Monday, Jul. 08, 1946

Pull to Haul

Republicans were amused and delighted. In a hammer-&-tongs fight for the Democratic nomination from Washington's First Congressional District (Seattle), left-wing Representative Hugh De Lacey and rabble-rousing, opportunistic Howard Costigan were tearing an old friendship to shreds. When both appealed for help to the heirs of Franklin Roosevelt, even family ties snapped under the strain.

Candidate De Lacey scored first, when Jimmy Roosevelt announced that the Independent Citizens Committee for the Arts, Sciences and Professions was swinging in behind him.* Candidate Costigan immediately dashed off a letter of protest, sent a copy to his good friend Anna Roosevelt Boettiger (who has lived in Seattle off-&-on since 1936, when her husband John began an eight-and-a-half-year term as publisher of Hearst's Post-Intelligencer). Costigan roundly denounced De Lacey as a faithful Communist-line follower who "values the welfare of one nation--other than the United States--above all others." He pointed to the De Lacey record: anti-war before the invasion of Russia, raring to go afterwards. Jimmy Roosevelt was unmoved.
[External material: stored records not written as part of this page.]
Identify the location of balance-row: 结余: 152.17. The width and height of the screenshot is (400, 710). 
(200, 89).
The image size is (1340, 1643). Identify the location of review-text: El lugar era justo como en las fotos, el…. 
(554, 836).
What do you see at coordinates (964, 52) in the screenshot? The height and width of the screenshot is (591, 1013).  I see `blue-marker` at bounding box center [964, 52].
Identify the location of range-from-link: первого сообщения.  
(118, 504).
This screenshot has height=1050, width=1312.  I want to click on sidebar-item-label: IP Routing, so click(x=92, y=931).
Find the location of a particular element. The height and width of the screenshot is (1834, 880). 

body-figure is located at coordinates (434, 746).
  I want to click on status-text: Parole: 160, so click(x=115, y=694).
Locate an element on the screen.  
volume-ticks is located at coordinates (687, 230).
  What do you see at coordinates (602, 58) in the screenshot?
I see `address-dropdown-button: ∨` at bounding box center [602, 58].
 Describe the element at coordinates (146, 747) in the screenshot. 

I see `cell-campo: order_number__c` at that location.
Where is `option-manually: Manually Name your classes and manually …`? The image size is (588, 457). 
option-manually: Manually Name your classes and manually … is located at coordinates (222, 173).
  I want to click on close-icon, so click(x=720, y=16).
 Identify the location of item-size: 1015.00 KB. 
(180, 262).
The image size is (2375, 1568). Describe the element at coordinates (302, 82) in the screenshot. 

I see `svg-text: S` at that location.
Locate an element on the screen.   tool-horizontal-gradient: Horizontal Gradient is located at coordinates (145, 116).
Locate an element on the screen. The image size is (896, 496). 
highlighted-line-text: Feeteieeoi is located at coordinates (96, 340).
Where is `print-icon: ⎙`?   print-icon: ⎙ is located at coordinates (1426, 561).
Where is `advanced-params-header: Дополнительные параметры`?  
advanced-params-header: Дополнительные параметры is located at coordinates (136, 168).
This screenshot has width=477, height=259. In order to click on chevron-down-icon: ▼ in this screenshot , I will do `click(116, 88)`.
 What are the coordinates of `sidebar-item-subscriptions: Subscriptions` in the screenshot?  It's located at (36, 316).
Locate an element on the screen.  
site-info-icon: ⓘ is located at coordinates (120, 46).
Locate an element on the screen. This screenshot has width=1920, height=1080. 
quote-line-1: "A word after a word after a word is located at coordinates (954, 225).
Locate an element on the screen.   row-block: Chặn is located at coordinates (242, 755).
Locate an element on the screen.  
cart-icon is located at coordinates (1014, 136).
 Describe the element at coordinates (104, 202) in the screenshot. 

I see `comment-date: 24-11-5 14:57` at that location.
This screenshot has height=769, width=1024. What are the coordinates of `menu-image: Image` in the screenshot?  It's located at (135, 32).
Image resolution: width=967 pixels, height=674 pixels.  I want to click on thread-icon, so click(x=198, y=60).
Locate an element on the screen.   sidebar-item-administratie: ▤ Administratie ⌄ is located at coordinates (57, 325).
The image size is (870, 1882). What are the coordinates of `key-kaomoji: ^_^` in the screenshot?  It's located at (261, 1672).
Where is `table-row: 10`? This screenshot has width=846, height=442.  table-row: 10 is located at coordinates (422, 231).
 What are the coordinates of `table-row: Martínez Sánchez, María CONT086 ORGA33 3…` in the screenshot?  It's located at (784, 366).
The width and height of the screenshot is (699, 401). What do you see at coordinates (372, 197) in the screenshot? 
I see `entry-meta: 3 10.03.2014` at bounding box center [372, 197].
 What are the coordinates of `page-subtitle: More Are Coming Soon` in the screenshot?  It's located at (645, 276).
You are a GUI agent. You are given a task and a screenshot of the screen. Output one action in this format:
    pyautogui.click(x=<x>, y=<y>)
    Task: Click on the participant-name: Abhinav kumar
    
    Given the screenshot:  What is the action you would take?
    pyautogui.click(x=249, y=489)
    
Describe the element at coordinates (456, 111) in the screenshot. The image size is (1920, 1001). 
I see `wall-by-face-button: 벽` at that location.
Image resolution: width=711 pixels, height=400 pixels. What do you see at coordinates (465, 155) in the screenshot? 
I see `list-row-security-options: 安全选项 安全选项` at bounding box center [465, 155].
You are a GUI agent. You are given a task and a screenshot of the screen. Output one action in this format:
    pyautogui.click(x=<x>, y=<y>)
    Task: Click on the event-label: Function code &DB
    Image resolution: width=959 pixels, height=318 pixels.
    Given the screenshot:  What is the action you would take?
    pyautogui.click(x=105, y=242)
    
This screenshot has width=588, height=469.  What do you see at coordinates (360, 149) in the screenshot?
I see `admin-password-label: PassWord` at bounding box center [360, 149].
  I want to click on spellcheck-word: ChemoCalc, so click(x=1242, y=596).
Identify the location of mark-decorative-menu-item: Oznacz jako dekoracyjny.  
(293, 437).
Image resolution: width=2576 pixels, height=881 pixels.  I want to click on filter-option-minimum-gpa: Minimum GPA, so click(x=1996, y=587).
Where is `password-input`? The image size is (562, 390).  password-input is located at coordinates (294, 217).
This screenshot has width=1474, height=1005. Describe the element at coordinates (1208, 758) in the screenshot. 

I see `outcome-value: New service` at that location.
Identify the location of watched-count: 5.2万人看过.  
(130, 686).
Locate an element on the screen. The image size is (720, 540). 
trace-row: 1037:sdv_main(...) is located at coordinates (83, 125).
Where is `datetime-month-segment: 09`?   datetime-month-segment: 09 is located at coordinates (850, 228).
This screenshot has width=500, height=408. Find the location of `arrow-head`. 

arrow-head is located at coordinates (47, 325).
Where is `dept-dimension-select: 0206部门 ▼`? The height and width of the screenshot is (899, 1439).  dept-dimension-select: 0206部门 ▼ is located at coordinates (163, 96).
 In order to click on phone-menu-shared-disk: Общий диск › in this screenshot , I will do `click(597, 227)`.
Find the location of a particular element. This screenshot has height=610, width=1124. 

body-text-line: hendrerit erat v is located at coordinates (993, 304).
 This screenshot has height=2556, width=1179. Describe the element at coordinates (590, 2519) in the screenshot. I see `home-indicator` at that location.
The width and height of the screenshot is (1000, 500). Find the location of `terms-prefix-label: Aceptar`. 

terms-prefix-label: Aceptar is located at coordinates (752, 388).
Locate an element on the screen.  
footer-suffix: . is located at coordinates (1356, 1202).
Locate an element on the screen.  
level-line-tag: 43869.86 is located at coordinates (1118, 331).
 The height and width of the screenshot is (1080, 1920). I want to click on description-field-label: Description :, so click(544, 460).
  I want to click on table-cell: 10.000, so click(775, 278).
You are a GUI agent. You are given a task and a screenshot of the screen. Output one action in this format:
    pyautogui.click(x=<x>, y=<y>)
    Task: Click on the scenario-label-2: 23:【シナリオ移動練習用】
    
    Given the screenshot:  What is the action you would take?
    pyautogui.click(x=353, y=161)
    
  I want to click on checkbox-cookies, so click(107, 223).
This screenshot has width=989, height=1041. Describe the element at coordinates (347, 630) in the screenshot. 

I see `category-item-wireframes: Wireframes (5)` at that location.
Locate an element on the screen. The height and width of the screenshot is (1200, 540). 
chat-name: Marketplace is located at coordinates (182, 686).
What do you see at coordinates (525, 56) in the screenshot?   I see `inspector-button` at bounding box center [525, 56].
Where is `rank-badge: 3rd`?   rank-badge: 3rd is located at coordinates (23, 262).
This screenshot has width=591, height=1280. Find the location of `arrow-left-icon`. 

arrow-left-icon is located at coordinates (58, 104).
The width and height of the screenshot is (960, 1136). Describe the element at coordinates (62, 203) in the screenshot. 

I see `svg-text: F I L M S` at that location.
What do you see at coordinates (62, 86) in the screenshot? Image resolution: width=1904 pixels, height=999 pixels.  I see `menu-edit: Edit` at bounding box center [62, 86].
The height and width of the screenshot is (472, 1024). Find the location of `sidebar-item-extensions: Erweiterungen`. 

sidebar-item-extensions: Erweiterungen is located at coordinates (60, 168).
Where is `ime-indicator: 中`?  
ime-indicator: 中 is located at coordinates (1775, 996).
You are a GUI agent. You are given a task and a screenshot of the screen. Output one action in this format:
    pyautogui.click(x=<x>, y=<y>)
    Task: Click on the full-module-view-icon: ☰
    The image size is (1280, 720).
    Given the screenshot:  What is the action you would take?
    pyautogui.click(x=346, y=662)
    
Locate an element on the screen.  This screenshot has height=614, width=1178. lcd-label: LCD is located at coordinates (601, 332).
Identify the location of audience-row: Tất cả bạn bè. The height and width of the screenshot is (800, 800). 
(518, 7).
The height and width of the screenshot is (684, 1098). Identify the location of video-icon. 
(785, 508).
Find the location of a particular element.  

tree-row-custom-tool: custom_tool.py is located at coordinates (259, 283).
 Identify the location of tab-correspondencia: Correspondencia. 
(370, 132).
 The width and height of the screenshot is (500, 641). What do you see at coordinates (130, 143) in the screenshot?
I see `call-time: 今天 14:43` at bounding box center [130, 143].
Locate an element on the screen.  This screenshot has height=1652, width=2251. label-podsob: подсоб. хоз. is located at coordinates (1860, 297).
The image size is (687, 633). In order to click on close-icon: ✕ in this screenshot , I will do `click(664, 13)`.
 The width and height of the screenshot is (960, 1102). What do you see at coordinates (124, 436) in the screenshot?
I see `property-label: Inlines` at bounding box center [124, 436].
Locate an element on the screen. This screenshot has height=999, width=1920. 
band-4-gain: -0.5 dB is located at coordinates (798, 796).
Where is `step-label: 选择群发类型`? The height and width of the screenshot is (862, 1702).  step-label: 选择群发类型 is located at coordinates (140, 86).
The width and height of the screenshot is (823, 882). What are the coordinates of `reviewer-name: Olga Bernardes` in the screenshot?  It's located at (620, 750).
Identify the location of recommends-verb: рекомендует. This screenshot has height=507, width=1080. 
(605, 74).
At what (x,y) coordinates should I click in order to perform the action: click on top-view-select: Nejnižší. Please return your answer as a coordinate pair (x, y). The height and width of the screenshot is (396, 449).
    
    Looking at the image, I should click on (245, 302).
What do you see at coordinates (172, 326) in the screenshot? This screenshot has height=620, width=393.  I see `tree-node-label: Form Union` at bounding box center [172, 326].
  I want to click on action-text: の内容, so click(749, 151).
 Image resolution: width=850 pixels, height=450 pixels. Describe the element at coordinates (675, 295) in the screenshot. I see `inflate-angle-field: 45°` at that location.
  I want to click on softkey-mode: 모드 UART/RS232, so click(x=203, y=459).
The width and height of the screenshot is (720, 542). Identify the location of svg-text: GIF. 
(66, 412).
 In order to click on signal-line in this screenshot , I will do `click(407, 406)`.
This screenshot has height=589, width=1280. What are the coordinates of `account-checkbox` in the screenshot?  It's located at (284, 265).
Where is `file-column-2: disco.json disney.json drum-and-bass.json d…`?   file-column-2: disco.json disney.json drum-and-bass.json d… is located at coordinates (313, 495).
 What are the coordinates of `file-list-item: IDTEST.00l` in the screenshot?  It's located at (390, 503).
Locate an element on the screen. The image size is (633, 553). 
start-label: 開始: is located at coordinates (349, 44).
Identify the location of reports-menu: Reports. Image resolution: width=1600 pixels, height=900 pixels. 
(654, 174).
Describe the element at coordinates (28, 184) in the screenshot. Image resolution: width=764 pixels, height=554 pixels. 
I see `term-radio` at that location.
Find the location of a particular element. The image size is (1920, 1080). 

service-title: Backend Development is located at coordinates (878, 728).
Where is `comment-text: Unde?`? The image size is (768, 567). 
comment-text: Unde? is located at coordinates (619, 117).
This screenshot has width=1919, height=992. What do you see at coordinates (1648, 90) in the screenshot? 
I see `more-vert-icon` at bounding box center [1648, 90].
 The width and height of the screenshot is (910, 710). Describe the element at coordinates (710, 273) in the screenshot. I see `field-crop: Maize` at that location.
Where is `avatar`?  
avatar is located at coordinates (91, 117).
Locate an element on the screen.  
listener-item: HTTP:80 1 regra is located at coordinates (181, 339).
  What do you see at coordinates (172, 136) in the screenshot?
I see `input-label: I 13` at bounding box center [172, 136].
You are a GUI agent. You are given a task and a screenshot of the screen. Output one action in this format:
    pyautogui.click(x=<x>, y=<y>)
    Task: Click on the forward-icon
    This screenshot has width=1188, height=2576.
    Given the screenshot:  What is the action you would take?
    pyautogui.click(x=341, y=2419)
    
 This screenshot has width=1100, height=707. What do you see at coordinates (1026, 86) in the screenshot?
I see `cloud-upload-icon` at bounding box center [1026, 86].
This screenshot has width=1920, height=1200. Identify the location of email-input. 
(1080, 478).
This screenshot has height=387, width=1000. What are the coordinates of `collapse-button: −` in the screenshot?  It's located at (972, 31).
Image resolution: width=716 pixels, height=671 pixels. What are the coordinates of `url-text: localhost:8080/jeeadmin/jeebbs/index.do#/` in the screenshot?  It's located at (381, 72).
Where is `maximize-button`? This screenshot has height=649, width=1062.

Back came an answer from Sister Anna, enclosing a copy of the letter she had sent Brother Jimmy. Costigan, she wrote, is a "sound and trustworthy liberal" who had resigned from De Lacey's leftist Commonwealth Federation when it hewed too close to the Communist line. Said she: "I am endorsing Costigan."

In great good humor, the Republicans sat back to enjoy the row. Their own primary was not expected to unwrap any odds-on candidate. But any Democratic discord was sure to brighten their chances in the fall.

* For other news of Jimmy Roosevelt, see Radio.